Gifted and talented programs in New York date back to the 1920s, and have long been controversial. Some states have laws requiring schools to provide accelerated classrooms for quick learners. New York does not, but gifted and talented programs proliferated under previous Mayor Michael Bloomberg, partly in an attempt to provide access to more students.

Until about 10 years ago, every school district within the city system ran its own gifted and talented programs, each with its own entry criteria. That changed under Bloomberg, who established a common admission standard based on an exam. Officials hoped — despite warnings from some quarters — that holding every student to the same bar would actually promote diversity.

Instead, gifted programs started to disappear in districts where not enough students qualified to fill a classroom.

Today, about 16,000 students citywide attend one of more than 100 gifted programs. While about 70 percent of New York City students are black and Hispanic, those students make up less than a third of enrollment in gifted programs. Specialized high schools are even less representative: only about 10 percent of students are black or Hispanic.

Typically, gifted offerings are housed in separate classrooms within a school, in some cases dividing an otherwise diverse student body along racial and economic lines. Other schools exclusively serve children who have been identified as gifted.

Most children enter gifted programs when they start kindergarten, and admission hinges on the results of a two-part standardized exam. That means many children take the test when they are about four years old. (There is one notable exception: A handful of programs in the city’s neediest districts don’t use the exam, and don’t admit students until third grade.)

As with the specialized high schools, an industry of tutors and test prep have evolved around this admissions process, as parents have learned how to angle for a limited number of spots for their children.

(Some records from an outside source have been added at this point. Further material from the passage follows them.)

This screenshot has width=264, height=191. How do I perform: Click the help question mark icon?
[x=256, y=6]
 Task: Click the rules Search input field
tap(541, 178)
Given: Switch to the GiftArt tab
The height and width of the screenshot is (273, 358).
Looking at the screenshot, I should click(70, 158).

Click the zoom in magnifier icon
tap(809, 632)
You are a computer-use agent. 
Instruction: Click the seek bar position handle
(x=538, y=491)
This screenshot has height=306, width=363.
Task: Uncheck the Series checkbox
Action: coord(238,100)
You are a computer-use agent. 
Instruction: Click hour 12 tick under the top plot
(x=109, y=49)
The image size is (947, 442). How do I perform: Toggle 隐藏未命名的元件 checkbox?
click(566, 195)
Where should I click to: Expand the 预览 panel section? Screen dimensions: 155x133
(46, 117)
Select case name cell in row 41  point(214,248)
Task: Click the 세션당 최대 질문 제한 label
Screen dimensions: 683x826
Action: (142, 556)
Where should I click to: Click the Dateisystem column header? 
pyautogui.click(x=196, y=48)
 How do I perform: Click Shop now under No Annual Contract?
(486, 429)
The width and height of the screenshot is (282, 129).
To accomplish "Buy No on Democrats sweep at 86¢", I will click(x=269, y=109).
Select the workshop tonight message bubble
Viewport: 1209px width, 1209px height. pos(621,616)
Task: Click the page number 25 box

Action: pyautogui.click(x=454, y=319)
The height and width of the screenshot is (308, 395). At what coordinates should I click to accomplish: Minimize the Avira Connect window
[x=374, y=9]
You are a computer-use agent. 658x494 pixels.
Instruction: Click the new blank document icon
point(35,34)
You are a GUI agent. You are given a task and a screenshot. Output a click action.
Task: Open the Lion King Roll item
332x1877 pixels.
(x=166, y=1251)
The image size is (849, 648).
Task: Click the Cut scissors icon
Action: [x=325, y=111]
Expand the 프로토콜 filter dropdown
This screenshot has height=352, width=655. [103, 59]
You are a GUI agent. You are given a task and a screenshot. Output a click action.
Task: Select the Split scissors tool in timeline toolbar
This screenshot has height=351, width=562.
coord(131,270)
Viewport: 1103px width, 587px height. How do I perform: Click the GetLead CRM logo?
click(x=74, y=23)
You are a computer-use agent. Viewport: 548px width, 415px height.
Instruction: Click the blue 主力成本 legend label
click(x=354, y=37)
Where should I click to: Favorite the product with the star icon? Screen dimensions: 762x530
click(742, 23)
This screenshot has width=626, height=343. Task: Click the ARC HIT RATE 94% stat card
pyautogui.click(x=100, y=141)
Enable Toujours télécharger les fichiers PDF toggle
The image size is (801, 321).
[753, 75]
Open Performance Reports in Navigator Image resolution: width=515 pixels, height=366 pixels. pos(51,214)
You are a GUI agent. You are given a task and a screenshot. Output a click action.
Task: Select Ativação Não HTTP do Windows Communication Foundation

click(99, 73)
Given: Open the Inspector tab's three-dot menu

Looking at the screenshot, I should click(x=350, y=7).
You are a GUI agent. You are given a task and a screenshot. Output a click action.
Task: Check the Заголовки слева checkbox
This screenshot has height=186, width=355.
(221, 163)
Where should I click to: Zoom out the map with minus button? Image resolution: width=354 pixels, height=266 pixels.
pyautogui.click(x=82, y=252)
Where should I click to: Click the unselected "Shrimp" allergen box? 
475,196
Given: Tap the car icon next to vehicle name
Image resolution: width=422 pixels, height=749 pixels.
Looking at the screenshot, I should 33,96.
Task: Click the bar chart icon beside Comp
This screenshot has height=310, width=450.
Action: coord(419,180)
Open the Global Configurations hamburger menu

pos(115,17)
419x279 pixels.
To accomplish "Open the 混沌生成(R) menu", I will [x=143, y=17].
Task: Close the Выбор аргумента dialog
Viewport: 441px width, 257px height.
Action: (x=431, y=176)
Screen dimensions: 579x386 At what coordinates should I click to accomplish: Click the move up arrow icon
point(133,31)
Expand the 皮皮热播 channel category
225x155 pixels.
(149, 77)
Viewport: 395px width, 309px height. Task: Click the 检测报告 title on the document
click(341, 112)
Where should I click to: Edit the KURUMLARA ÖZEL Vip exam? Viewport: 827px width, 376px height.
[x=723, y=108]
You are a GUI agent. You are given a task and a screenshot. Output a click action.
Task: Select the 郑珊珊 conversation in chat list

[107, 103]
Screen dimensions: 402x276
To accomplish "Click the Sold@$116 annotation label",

Bright Kids in Manhattan, for example, works with hundreds of families who hope to enroll their children in gifted and talented schools or tracks. Danielle Kelly, director of education for the center, said parents who come to them are often unhappy with their neighborhood school options.

At Bright Kids, practice for the gifted test usually starts the summer during which a child turns 3 years old. The center takes a play-based approach and eases into teaching very young children what to expect come test time: How to sit still, focus for a long period, and listen to directions given by a stranger.

“Kids will come in, they’ll be a little more unsure or hesitant going into our first session, but that does not mean they’re not capable,” Kelly said. “Just that little extra bit of exposure in this type of environment can make a huge difference for kids.”

The gifted and talented test consists of two parts and is meant to gauge verbal and nonverbal skills. To determine how well students follow directions, a child might be given a set of multiple cues, like “point to the square between the circle and the triangle,” Kelly said. There are “very early math skills” that are also evaluated, she added, such as understanding when a value is greater than, less than, or equal to another.

“It’s really not anything they may have seen in school before,” Kelly said, referring to pre-school.

Just as some say about  specialized high schools, many gifted critics say that segregation within these programs can be traced back to the single entrance exam. Rather than selecting for intelligence or ability, the test effectively screens for families who have the time, resources, and know-how to prepare their children and navigate the admissions system, said Allison Roda, a professor of education at Molloy College who has studied New York City’s gifted programs extensively. Only 34 percent of students in gifted programs come from low-income families, compared with 74 percent citywide.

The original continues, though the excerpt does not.